Am Ende ging es schnell. Martin Winterkorn ist am Mittwoch – klugerweise – vom Amt des Konzern-CEOs zurückgetreten. Er übernimmt gerade noch rechtzeitig die Verantwortung für einen Betrugsskandal, der nicht nur VW hart getroffen hat, sondern Konzerntöchter wie Porsche und Audi, aber auch den Rest der deutschen Automobilindustrie.

Wie unerlässlich die Autobauer für das Glänzen der deutschen Volkswirtschaft sind, konnte in diesen Tagen beobachtet werden: Der Dax taumelte, Fragen nach der Zukunft des Landes wurden laut, die Konjunkturpropheten hatten Panikattacken.

Idyllischer Kapitalismus

Es waren ein Ex-IG-Metall-Chef und ein sozialdemokratischer Ministerpräsident, die dem Zurückgetretenen mit Fingerspitzengefühl und grossem Respekt begegneten.

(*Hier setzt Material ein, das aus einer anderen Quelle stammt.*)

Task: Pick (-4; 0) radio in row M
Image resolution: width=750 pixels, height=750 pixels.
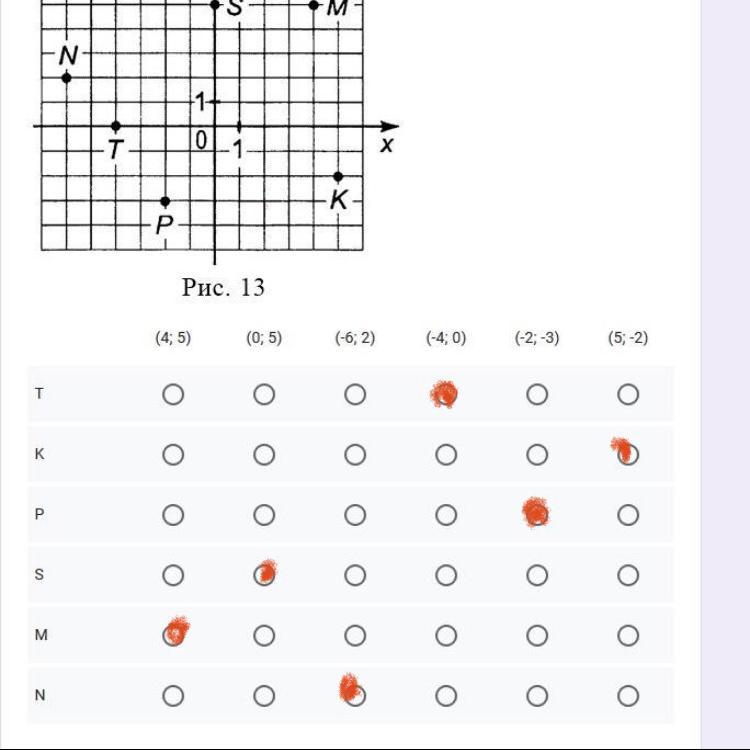Action: [x=446, y=635]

Und jener antiklassenkämpferische «Deutschland AG»-Sound und -Teamgeist macht das Besondere dieses Weltkonzerns mit Staatsbeteiligung aus, in dem die Grenzen zwischen politischer Exekutive, Sozialpartnern und Spitzenmanagement oft in einem kollegialen Miteinander verdampften.

Das hat den egalitären Geist des Landes perfekt gespiegelt und das Idyllepotenzial des rheinischen Kapitalismus ausgereizt, aber es hat auch ein zwingend notwendiges Wechselspiel von «checks and balances» verhindert. Es war Wolfgang Porsche als einer der Hauptaktionäre, der «seinen» Laden darauf einstellte, dass die Aufklärung allen eine hohe Konsequenz und einen langen Atem abverlangen wird.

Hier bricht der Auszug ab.